= William Alexander McKenzie =

Canadian politician (1874–1966)

William Alexander McKenzie (January 29, 1874 - July 8, 1966 ) was a builder and political figure in British Columbia. He represented Similkameen in the Legislative Assembly of British Columbia from 1918 to 1933 as a Conservative.
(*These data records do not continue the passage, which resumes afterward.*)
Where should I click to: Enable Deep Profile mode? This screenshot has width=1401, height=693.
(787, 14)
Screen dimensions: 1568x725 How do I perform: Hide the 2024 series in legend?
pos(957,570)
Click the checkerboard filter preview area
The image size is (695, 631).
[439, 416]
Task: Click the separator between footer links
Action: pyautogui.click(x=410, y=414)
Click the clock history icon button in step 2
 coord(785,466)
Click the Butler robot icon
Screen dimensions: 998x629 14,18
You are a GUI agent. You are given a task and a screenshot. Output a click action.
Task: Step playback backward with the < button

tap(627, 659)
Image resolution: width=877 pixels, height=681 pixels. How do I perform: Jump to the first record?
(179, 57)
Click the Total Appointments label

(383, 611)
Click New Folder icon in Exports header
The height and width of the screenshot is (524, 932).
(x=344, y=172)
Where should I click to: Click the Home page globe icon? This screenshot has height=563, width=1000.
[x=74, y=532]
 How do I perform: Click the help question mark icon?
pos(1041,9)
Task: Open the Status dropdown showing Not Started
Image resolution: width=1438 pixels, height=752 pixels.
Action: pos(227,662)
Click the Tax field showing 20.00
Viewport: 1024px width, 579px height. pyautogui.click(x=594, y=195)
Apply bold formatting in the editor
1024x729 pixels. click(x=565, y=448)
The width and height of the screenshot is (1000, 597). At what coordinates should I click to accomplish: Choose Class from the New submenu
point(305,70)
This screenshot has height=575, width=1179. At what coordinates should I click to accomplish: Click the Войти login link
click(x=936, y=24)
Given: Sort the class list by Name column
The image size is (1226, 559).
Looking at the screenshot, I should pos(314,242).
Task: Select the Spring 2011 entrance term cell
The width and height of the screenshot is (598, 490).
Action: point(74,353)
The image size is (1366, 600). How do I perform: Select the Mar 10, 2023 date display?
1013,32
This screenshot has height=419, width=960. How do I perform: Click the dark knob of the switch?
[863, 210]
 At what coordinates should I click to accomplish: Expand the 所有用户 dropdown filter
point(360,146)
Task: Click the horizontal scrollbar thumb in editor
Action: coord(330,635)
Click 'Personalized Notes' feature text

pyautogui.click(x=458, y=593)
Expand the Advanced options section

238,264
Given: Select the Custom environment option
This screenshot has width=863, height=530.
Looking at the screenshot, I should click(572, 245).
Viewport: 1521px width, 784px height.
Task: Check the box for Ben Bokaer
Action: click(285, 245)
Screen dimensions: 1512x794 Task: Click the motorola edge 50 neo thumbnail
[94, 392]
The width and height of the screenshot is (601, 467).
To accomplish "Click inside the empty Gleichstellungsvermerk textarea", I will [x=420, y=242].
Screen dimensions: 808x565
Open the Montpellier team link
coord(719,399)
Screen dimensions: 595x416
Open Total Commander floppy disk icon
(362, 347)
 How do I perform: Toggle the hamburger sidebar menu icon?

He was born in Puslinch, Ontario, the son of William McKenzie and the former Miss Mary Brown, and was educated there. In 1910, McKenzie married Florence Mary Thompson (28 Feb 1886 - 10 Feb 1959)the daughter of James Walden Thompson (1856 Biddulph, Ontario - 1923 Penticton, B.C.) and Isabella Murray McMillan (1859 Nissouria, Ontario - 1950 Esquimalt, B.C.). . He was a resident of Penticton from 1906 and served as reeve in 1917. McKenzie was first elected to the provincial assembly in a 1918 by-election held after Lytton Wilmot Shatford was named to the Canadian senate. Between 1928 and 1933, he was a member of the provincial cabinet, serving as Minister of Mines and Minister of Labour. He moved to Victoria after being named to cabinet. McKenzie was defeated by Charles Herbert Percy Tupper when he ran for reelection in 1933. He died in Victoria. One of his four children, Hon. Lloyd George McKenzie, Q.C. (1918–2005), after retiring from the bench of the Supreme Court of British Columbia in 1993, acted for ten years as Information Officer for the Court of Appeal and Supreme Court, a position without precedent.